In Heaven is a World of Love Edwards begins by beautifully describing heaven and all its social arrangements, and in so doing puts forth a protest against the social arrangements that we know so well on earth; for in Edward’s heaven there is no pride or jealously, there is decency and wisdom, and an equal prosperity among all. He says, “Love (poured out from God) resides and reigns in every heart there.” And then he says: “Every saint there is as a note in a concert of music which sweetly harmonizes with every other note, and all together employed wholly in praising God.” So life after death is life in community.

5. What then can we say about life after death?

Having said all this, and leaving much more out in my brief time today, what can the Christian cling to in the theologies of life after death? I’ll sum up my main points:

  • Christians understand life after death through the lens of the resurrection of Jesus Christ.
  • For the Christian, death is not an illusion or an escape, but a reality. Death is God’s enemy, yet God has overcome it through the cross and the raising of Jesus from the dead.
  • Life after death is not intrinsic to the human person, but a gift of God in the raising of Jesus Christ.
  • Life after death is bodily life with continuity of personality and integrity of personhood. It is not a part of you that lives the new life, but you.
  • Life after death is relational and communal, where we join in the communion of saints across all times and places.
  • Life after death is relational and imagined  as spatial, nearer or farther to God.
  • The purpose of life after death is for the praise of God.

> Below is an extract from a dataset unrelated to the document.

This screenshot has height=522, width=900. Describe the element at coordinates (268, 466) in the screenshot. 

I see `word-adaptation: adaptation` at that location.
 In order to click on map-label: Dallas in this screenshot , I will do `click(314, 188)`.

In the words of the Shorter Catechism, “The chief end of men and women is to love God and enjoy him forever.”
  • Both the living and the dead live between the times, in “the already but not yet” between the first and second coming, as we wait with the church on earth and the church in heaven for the Day when Christ comes in glory at the consummation of all things.

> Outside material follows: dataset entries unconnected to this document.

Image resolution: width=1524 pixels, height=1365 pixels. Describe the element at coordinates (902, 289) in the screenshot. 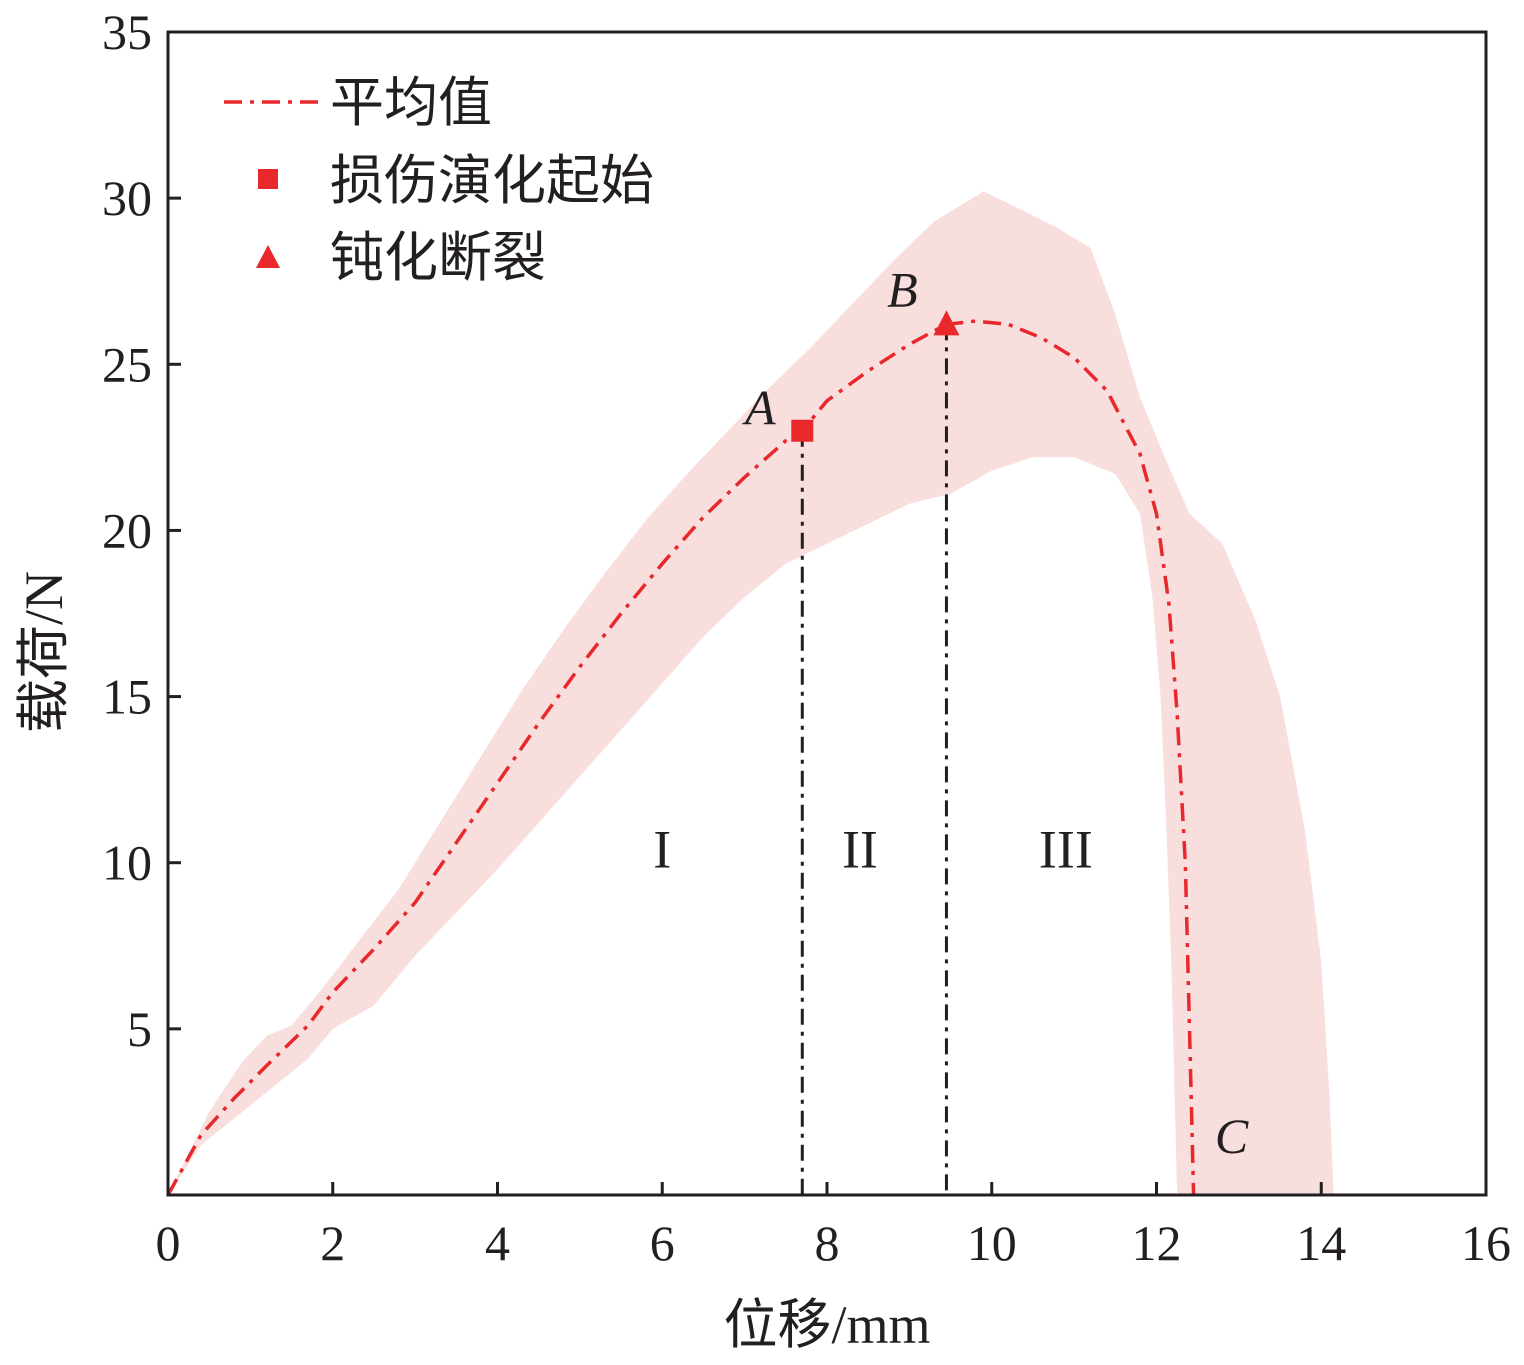

I see `point-label-B: B` at that location.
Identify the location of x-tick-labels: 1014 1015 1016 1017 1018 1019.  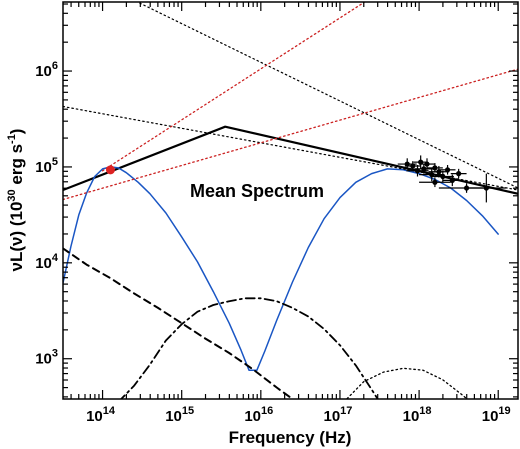
(298, 415).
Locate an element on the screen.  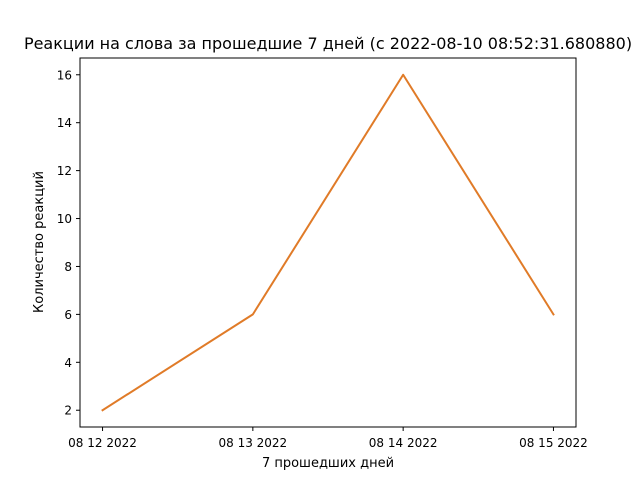
y-tick-label: 6 is located at coordinates (68, 315).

The basis for all this is, of course, faith in the God we know here and now, the God revealed in Jesus Christ.  In Don Hammond’s (the outgoing interim pastor) graceful ministry among us he has said again and again in a variety of ways something like this, “Whoever you are, whatever you have done, know that you are truly and forever loved.”

The Christian hope for this life and the next is rooted in this Gospel truth about the love of God, that God’s grace is greater than our sin, that God’s love is stronger than anything else in the world, even death, the last enemy, which God defeated on the cross.

There are numerous eloquent witnesses to this love in the New Testament, but none is better than this by the Apostle Paul in Romans 8 and I will close with it:

If God is for us, who is against us? 32 He who did not withhold his own Son, but gave him up for all of us, will he not with him also give us everything else? 33 Who will bring any charge against God’s elect? It is God who justifies. 34 Who is to condemn? It is Christ Jesus, who died, yes, who was raised, who is at the right hand of God, who indeed intercedes for us. 35 Who will separate us from the love of Christ? Will hardship, or distress, or persecution, or famine, or nakedness, or peril, or sword? 36 As it is written, “For your sake we are being killed all day long; we are accounted as sheep to be slaughtered.” 37 No, in all these things we are more than conquerors through him who loved us. 38 For I am convinced that neither death, nor life, nor angels, nor rulers, nor things present, nor things to come, nor powers, 39 nor height, nor depth, nor anything else in all creation, will be able to separate us from the love of God in Christ Jesus our Lord.

Amen.

I delivered this paper at the First Congregational Church of Stockbridge, MA on December 9, 2012, the Second Sunday of Advent.